DIRECTIONS =>
Do the following statements agree with the page on the Huntington Hospital emergency department? For each, answer yes or no and quote the page's deciding words exactly. 1. The expanded emergency department has twice the space of the original one. 2. The new emergency department connects with the existing hospital on the second-floor level. 3. Patients and emergency vehicles share a single covered drop-off.

*** Opening of EXERCISE TEXT ***

A “Super-Track” to Improved Patient Outcomes

Huntington Hospital Emergency Department, Northwell Health, Huntington, NY

To meet the community’s quickly growing needs, Huntington Hospital was looking to significantly increase its emergency department (ED) treatment capacity while improving efficiency and patient outcomes. Huntington’s existing ED needed to remain operational during construction, therefore phasing was carefully planned to maximize throughput, minimize disruption to ED operations and ensure no negative impact on the patient experience. One of 21 community-based hospitals in the Northwell Health network, Huntington Hospital’s expanded ED now has double the space of its original ED and has greatly improved the flow of patients, visitors, and staff into and through the unit.


Huntington ED 6. primary axoHuntington ED 3. roof axonHH Facade Design Meeting - axon diagrams_cr

The 28,000 sf facility utilizes a split-flow, “Super Track” model — filtering the patient volume into two treatment areas: acute care and lower-acuity care to more effectively manage patient wait-times and reduce their length of stay. Separate, dedicated spaces are provided for three distinct populations, all of which arrive via different circulation paths: walk-in vertical patients, walk-in horizontal patients, and ambulance patients.

The new ED is strategically placed to connect with the existing hospital on the first-floor level, close to the radiology department and lab services, and with many other key program adjacencies that will facilitate future expansion. With a simple profile and form, the ED visually anchors the existing hospital building and creates a new reference point for the campus. In addition to providing a new entrance, it constitutes a link with the original hospital pavilion by flanking the current main entry drop-off. Large corner windows provide natural light and scenic views.

The building has two separate covered drop-offs, one for patients and one for emergency vehicles from View Acre Drive. The building design acts as clear visual guide for visitors, presenting an open and inviting entry while tucking the emergency vehicle entry around the corner and out of site. A new physician’s entry is located adjacent to the physician’s parking lot under the new ED.

The interior design continues the vocabulary of the glass entry inside to the public waiting areas. These spaces will have will receive ample amounts of natural light from exterior windows, while within the ED a linear skylight runs the length of the department to give a connection to the outside.

*** Close of EXERCISE TEXT ***
*** Opening of SOURCE INFORMATION ***

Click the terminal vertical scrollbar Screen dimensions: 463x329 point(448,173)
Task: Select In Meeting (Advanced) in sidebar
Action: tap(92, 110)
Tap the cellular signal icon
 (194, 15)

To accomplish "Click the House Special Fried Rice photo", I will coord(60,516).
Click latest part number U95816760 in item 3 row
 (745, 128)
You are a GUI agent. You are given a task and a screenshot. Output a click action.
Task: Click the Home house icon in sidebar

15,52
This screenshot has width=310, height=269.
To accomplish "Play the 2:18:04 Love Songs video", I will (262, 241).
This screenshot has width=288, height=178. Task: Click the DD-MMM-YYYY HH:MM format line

*** Close of SOURCE INFORMATION ***
*** Opening of SOURCE INFORMATION ***

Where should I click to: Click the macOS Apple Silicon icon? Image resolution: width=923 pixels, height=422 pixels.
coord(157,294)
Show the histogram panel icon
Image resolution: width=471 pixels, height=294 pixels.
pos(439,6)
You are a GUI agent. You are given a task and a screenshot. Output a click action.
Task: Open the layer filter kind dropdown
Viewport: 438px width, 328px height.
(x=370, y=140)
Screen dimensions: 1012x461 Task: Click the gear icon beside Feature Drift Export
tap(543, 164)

*** Close of SOURCE INFORMATION ***

TASK OUTPUT =>
1. Yes: "Huntington Hospital’s expanded ED now has double the space of its original ED"
2. No: "connect with the existing hospital on the first-floor level"
3. No: "The building has two separate covered drop-offs, one for patients and one for emergency vehicles"